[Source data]
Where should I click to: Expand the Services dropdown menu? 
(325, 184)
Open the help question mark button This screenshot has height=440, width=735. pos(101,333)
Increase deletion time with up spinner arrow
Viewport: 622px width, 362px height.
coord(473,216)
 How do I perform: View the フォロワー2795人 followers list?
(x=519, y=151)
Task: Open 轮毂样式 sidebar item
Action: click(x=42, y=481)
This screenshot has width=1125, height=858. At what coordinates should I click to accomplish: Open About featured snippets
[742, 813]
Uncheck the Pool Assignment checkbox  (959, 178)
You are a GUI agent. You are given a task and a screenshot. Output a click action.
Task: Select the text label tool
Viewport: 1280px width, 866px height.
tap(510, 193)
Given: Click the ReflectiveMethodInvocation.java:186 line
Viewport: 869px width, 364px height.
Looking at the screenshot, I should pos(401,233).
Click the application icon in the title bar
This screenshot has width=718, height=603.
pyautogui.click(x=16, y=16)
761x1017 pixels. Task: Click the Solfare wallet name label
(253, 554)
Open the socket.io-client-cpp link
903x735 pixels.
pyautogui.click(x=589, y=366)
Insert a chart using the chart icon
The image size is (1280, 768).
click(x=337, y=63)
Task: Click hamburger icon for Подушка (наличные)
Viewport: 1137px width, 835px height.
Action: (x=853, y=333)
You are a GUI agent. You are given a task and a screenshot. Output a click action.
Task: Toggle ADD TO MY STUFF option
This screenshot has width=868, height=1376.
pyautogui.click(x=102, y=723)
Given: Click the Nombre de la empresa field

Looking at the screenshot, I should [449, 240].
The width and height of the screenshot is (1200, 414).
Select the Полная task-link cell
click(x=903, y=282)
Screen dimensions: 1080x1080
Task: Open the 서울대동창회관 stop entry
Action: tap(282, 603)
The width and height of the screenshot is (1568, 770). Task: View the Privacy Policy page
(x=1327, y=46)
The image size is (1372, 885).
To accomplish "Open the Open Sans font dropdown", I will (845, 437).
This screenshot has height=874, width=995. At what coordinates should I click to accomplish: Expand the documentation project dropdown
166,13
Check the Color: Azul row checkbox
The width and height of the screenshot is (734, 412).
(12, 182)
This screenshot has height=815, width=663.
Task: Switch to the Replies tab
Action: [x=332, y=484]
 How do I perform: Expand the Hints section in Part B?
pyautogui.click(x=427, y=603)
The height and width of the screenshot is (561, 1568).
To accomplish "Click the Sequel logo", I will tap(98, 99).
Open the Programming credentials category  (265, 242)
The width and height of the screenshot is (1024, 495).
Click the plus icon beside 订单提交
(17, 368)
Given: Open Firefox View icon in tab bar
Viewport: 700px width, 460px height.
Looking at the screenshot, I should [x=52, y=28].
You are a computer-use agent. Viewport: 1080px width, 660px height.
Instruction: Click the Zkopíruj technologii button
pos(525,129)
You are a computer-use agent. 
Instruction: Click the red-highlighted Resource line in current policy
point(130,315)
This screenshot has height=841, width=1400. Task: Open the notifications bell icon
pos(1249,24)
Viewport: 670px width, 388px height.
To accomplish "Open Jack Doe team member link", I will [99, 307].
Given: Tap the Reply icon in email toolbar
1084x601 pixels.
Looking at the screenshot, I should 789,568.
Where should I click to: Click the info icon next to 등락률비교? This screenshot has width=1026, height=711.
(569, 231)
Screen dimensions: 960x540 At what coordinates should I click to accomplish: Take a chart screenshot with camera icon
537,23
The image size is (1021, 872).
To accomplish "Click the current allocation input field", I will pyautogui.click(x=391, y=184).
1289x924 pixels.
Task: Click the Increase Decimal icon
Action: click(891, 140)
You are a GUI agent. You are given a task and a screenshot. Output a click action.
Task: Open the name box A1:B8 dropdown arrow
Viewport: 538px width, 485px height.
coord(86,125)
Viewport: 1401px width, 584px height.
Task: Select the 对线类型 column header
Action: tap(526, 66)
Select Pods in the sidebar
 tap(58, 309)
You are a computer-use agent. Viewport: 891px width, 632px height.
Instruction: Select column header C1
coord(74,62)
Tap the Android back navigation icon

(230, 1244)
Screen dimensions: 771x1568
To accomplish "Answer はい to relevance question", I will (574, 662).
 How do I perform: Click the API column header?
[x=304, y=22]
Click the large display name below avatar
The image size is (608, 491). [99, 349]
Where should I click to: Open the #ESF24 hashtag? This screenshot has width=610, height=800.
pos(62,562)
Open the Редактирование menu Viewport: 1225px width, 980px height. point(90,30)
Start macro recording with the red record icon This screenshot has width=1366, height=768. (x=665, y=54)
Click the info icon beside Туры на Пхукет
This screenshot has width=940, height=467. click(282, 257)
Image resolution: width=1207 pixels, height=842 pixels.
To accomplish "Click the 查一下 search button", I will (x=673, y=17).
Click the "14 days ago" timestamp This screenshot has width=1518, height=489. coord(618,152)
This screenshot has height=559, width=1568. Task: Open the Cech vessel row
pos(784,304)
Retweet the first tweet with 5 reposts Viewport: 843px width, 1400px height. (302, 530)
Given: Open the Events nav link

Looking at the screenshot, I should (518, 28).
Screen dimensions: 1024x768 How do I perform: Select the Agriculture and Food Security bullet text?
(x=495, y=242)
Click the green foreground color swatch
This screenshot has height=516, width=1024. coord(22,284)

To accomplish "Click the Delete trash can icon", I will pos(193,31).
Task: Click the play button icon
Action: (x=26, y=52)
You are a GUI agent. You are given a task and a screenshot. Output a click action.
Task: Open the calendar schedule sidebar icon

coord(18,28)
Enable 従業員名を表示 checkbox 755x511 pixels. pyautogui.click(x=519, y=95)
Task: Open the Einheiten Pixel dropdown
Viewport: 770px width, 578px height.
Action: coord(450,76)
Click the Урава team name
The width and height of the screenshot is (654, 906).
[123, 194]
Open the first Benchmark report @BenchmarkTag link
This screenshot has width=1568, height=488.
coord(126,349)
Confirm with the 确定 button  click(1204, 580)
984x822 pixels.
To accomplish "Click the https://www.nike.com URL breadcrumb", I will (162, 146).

TASK OBJECTIVE | All entries shown above should be duplicated without a single difference.

TASK OUTPUT |
Where should I click to: Expand the Services dropdown menu? 
(325, 184)
Open the help question mark button This screenshot has height=440, width=735. pos(101,333)
Increase deletion time with up spinner arrow
Viewport: 622px width, 362px height.
coord(473,216)
 How do I perform: View the フォロワー2795人 followers list?
(x=519, y=151)
Task: Open 轮毂样式 sidebar item
Action: click(x=42, y=481)
This screenshot has width=1125, height=858. At what coordinates should I click to accomplish: Open About featured snippets
[742, 813]
Uncheck the Pool Assignment checkbox  (959, 178)
You are a GUI agent. You are given a task and a screenshot. Output a click action.
Task: Select the text label tool
Viewport: 1280px width, 866px height.
tap(510, 193)
Given: Click the ReflectiveMethodInvocation.java:186 line
Viewport: 869px width, 364px height.
Looking at the screenshot, I should pos(401,233).
Click the application icon in the title bar
This screenshot has width=718, height=603.
pyautogui.click(x=16, y=16)
761x1017 pixels. Task: Click the Solfare wallet name label
(253, 554)
Open the socket.io-client-cpp link
903x735 pixels.
pyautogui.click(x=589, y=366)
Insert a chart using the chart icon
The image size is (1280, 768).
click(x=337, y=63)
Task: Click hamburger icon for Подушка (наличные)
Viewport: 1137px width, 835px height.
Action: (x=853, y=333)
You are a GUI agent. You are given a task and a screenshot. Output a click action.
Task: Toggle ADD TO MY STUFF option
This screenshot has width=868, height=1376.
pyautogui.click(x=102, y=723)
Given: Click the Nombre de la empresa field

Looking at the screenshot, I should [449, 240].
The width and height of the screenshot is (1200, 414).
Select the Полная task-link cell
click(x=903, y=282)
Screen dimensions: 1080x1080
Task: Open the 서울대동창회관 stop entry
Action: tap(282, 603)
The width and height of the screenshot is (1568, 770). Task: View the Privacy Policy page
(x=1327, y=46)
The image size is (1372, 885).
To accomplish "Open the Open Sans font dropdown", I will (845, 437).
This screenshot has height=874, width=995. At what coordinates should I click to accomplish: Expand the documentation project dropdown
166,13
Check the Color: Azul row checkbox
The width and height of the screenshot is (734, 412).
(12, 182)
This screenshot has height=815, width=663.
Task: Switch to the Replies tab
Action: [x=332, y=484]
 How do I perform: Expand the Hints section in Part B?
pyautogui.click(x=427, y=603)
The height and width of the screenshot is (561, 1568).
To accomplish "Click the Sequel logo", I will tap(98, 99).
Open the Programming credentials category  (265, 242)
The width and height of the screenshot is (1024, 495).
Click the plus icon beside 订单提交
(17, 368)
Given: Open Firefox View icon in tab bar
Viewport: 700px width, 460px height.
Looking at the screenshot, I should [x=52, y=28].
You are a computer-use agent. Viewport: 1080px width, 660px height.
Instruction: Click the Zkopíruj technologii button
pos(525,129)
You are a computer-use agent. 
Instruction: Click the red-highlighted Resource line in current policy
point(130,315)
This screenshot has height=841, width=1400. Task: Open the notifications bell icon
pos(1249,24)
Viewport: 670px width, 388px height.
To accomplish "Open Jack Doe team member link", I will [99, 307].
Given: Tap the Reply icon in email toolbar
1084x601 pixels.
Looking at the screenshot, I should 789,568.
Where should I click to: Click the info icon next to 등락률비교? This screenshot has width=1026, height=711.
(569, 231)
Screen dimensions: 960x540 At what coordinates should I click to accomplish: Take a chart screenshot with camera icon
537,23
The image size is (1021, 872).
To accomplish "Click the current allocation input field", I will pyautogui.click(x=391, y=184).
1289x924 pixels.
Task: Click the Increase Decimal icon
Action: click(891, 140)
You are a GUI agent. You are given a task and a screenshot. Output a click action.
Task: Open the name box A1:B8 dropdown arrow
Viewport: 538px width, 485px height.
coord(86,125)
Viewport: 1401px width, 584px height.
Task: Select the 对线类型 column header
Action: tap(526, 66)
Select Pods in the sidebar
 tap(58, 309)
You are a computer-use agent. Viewport: 891px width, 632px height.
Instruction: Select column header C1
coord(74,62)
Tap the Android back navigation icon

(230, 1244)
Screen dimensions: 771x1568
To accomplish "Answer はい to relevance question", I will (574, 662).
 How do I perform: Click the API column header?
[x=304, y=22]
Click the large display name below avatar
The image size is (608, 491). [99, 349]
Where should I click to: Open the #ESF24 hashtag? This screenshot has width=610, height=800.
pos(62,562)
Open the Редактирование menu Viewport: 1225px width, 980px height. point(90,30)
Start macro recording with the red record icon This screenshot has width=1366, height=768. (x=665, y=54)
Click the info icon beside Туры на Пхукет
This screenshot has width=940, height=467. click(282, 257)
Image resolution: width=1207 pixels, height=842 pixels.
To accomplish "Click the 查一下 search button", I will (x=673, y=17).
Click the "14 days ago" timestamp This screenshot has width=1518, height=489. coord(618,152)
This screenshot has height=559, width=1568. Task: Open the Cech vessel row
pos(784,304)
Retweet the first tweet with 5 reposts Viewport: 843px width, 1400px height. (302, 530)
Given: Open the Events nav link

Looking at the screenshot, I should (518, 28).
Screen dimensions: 1024x768 How do I perform: Select the Agriculture and Food Security bullet text?
(x=495, y=242)
Click the green foreground color swatch
This screenshot has height=516, width=1024. coord(22,284)

To accomplish "Click the Delete trash can icon", I will pos(193,31).
Task: Click the play button icon
Action: (x=26, y=52)
You are a GUI agent. You are given a task and a screenshot. Output a click action.
Task: Open the calendar schedule sidebar icon

coord(18,28)
Enable 従業員名を表示 checkbox 755x511 pixels. pyautogui.click(x=519, y=95)
Task: Open the Einheiten Pixel dropdown
Viewport: 770px width, 578px height.
Action: coord(450,76)
Click the Урава team name
The width and height of the screenshot is (654, 906).
[123, 194]
Open the first Benchmark report @BenchmarkTag link
This screenshot has width=1568, height=488.
coord(126,349)
Confirm with the 确定 button  click(1204, 580)
984x822 pixels.
To accomplish "Click the https://www.nike.com URL breadcrumb", I will (162, 146).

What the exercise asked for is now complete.